Le Portail rapporte encore une fois une nouvelle concernant la déconstruction de la marine britannique. Souvenez-vous : les médias britanniques parlaient, il y a encore si peu, de la possibilité que le deuxième porte-avion britannique soit gréé en porte-hélicoptère (pour ne pas remplacer l’Ocean), et au passage, réduire la voilure sur le groupe aérien. Il est donc rapporté par le Guardian que le second porte-avion pourrait être tout simplement revendu. L’Inde serait (forcément intéressée, vu l’affaire du Gorshkov) sur les rangs. Une nouvelle à rapprocher des bruits outre-Manche qui rapportent aussi la possible vente des T45 n°5 et 6 à l’Arabie Saoudite.

  Réduction de voilure...

Une nouvelle de plus concernant la crise fondamentale que traversent les forces armées britanniques. Où aller chercher les causes ? Le Mamouth répond : " Ce coup de massue est la conséquence d’une liste interminable de causes, de la récession, à la dérive de coûts et délais enregistrés dans tous les programmes majeurs (Nimrod, Typhoon, JSF, Chinnok HC3, A400M) qui font les délices des élus et journalistes, outre-Manche. Ceci, évidemment, sans compter que le RAF est en guerre en Irak depuis 2003 et en Afghanistan depuis 2006. " Ce dernier évoque des coupes budgétaires lourdes dans la Royal Force donc, mais qui ont touché l’ensemble de l’armée britannique ! Crise fondamentale on vous dit.

La crise frappe de façon sourde. On ne rapporte pas l’avenir des navires d’escorte de la Royal Navy (T22 et 23), des patrouilleurs océaniques et autres chasseurs de mines. C’est pour une raison simple, ils n’en ont pas. Aucun programme sérieux n’a vu le jour. Les SNA ? ils sont dans la même situation que le programme de porte-avions. Ils n’ont pas atteint la masse critique qui concourt à l’efficacité du dispositif (permanence aéronavale, six SNA).

Il existe un plan de secours pourtant. Il existe depuis longtemps. Et paradoxalement, il fait appel à l’une des plus grandes qualités des britanniques : le pragmatisme.
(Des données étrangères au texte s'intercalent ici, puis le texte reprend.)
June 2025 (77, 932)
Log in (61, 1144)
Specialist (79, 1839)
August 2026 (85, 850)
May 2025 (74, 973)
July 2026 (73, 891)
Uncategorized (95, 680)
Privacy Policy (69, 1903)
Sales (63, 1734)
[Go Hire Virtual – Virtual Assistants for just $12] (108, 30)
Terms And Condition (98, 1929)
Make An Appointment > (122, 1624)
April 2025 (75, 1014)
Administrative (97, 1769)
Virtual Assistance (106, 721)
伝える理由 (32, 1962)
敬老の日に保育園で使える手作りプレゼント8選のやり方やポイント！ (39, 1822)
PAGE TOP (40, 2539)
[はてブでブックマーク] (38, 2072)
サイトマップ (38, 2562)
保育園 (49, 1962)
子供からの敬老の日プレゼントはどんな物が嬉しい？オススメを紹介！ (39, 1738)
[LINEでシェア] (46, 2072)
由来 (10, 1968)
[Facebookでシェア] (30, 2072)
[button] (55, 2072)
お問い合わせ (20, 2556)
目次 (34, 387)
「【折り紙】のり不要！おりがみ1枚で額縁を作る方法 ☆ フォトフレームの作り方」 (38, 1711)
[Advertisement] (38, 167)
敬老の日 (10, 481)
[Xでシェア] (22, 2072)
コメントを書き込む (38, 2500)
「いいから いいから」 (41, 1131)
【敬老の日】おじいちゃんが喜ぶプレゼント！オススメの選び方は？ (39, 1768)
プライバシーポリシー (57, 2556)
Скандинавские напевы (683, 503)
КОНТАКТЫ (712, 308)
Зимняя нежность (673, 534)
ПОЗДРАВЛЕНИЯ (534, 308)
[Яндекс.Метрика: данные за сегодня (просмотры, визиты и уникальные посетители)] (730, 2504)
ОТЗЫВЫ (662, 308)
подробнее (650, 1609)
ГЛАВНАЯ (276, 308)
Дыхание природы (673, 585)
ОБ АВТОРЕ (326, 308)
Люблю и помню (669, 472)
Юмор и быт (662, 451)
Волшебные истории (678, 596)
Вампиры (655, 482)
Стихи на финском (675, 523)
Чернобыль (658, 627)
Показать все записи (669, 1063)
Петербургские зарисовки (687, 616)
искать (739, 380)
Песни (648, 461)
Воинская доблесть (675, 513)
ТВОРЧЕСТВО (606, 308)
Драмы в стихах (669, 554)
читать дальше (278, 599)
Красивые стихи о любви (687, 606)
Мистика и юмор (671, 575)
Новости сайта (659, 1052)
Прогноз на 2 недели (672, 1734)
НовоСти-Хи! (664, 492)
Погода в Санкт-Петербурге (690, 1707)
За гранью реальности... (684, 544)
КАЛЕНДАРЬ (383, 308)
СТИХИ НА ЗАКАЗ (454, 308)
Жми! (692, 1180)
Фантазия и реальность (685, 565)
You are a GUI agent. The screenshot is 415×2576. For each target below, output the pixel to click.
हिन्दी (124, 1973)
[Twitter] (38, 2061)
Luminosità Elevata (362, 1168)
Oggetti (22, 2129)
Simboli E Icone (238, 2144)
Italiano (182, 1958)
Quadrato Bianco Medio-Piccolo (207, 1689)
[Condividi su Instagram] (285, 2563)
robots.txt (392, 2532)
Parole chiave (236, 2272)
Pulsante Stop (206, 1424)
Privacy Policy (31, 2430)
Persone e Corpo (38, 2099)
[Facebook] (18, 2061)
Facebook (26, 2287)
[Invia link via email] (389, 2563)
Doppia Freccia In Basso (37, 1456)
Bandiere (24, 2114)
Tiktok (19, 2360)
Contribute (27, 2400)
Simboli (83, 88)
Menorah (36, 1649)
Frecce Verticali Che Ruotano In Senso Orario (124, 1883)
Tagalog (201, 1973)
Il existe dans les armées des outils dits "multiplicateurs de force". Ces outils (comme le ravitaillement en vol ou à la mer) permettent de tirer un plus grand parti de matériel militaire pour faire simple. Et en Europe, nous avons une chance formidable : il existe des multiplicateurs de force institutionnels : tout les dispositifs de l’Europe de la défense.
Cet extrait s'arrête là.